Working data
--
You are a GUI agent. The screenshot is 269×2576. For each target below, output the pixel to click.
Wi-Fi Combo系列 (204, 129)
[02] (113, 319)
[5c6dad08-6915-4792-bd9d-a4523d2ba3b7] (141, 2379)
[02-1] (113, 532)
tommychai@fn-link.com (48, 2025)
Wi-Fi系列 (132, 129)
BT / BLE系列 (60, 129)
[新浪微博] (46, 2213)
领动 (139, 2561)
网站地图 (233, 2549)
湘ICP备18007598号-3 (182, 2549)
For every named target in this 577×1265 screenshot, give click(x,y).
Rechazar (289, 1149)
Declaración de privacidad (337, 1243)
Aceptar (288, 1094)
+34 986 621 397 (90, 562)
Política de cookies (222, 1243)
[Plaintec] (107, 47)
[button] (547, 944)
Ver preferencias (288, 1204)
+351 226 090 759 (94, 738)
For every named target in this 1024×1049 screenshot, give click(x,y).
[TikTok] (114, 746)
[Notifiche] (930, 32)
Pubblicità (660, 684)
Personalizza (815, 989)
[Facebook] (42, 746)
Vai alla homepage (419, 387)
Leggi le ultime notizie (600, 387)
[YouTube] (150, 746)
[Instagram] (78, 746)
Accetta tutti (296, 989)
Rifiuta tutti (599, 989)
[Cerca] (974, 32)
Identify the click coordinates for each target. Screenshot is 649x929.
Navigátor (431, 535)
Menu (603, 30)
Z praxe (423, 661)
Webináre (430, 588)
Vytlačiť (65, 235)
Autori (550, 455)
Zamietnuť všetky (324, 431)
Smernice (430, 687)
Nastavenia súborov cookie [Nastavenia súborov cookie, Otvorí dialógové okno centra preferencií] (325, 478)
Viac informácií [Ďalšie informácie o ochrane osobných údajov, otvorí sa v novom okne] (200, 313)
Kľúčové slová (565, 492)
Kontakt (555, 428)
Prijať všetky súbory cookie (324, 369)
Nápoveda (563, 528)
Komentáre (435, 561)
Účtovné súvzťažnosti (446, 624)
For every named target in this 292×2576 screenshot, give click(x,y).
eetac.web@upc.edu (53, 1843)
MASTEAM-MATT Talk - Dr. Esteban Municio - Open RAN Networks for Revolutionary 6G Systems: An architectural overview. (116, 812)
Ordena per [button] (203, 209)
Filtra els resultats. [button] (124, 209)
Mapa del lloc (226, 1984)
--
Task brief
Rewrite all of the data with "target" replaced by "item" and everything else left unchanged.

Exercise solution
You are a GUI agent. The screenshot is 269×2576. For each item below, output the pixel to click.
Wi-Fi Combo系列 (204, 129)
[02] (113, 319)
[5c6dad08-6915-4792-bd9d-a4523d2ba3b7] (141, 2379)
[02-1] (113, 532)
tommychai@fn-link.com (48, 2025)
Wi-Fi系列 (132, 129)
BT / BLE系列 (60, 129)
[新浪微博] (46, 2213)
领动 (139, 2561)
网站地图 (233, 2549)
湘ICP备18007598号-3 (182, 2549)
For every named item in this 577×1265 screenshot, give click(x,y).
Rechazar (289, 1149)
Declaración de privacidad (337, 1243)
Aceptar (288, 1094)
+34 986 621 397 (90, 562)
Política de cookies (222, 1243)
[Plaintec] (107, 47)
[button] (547, 944)
Ver preferencias (288, 1204)
+351 226 090 759 (94, 738)
For every named item in this 1024×1049 screenshot, give click(x,y).
[TikTok] (114, 746)
[Notifiche] (930, 32)
Pubblicità (660, 684)
Personalizza (815, 989)
[Facebook] (42, 746)
Vai alla homepage (419, 387)
Leggi le ultime notizie (600, 387)
[YouTube] (150, 746)
[Instagram] (78, 746)
Accetta tutti (296, 989)
Rifiuta tutti (599, 989)
[Cerca] (974, 32)
Identify the click coordinates for each item. Screenshot is 649x929.
Navigátor (431, 535)
Menu (603, 30)
Z praxe (423, 661)
Webináre (430, 588)
Vytlačiť (65, 235)
Autori (550, 455)
Zamietnuť všetky (324, 431)
Smernice (430, 687)
Nastavenia súborov cookie [Nastavenia súborov cookie, Otvorí dialógové okno centra preferencií] (325, 478)
Viac informácií [Ďalšie informácie o ochrane osobných údajov, otvorí sa v novom okne] (200, 313)
Kľúčové slová (565, 492)
Kontakt (555, 428)
Prijať všetky súbory cookie (324, 369)
Nápoveda (563, 528)
Komentáre (435, 561)
Účtovné súvzťažnosti (446, 624)
For every named item in this 292×2576 screenshot, give click(x,y).
eetac.web@upc.edu (53, 1843)
MASTEAM-MATT Talk - Dr. Esteban Municio - Open RAN Networks for Revolutionary 6G Systems: An architectural overview. (116, 812)
Ordena per [button] (203, 209)
Filtra els resultats. [button] (124, 209)
Mapa del lloc (226, 1984)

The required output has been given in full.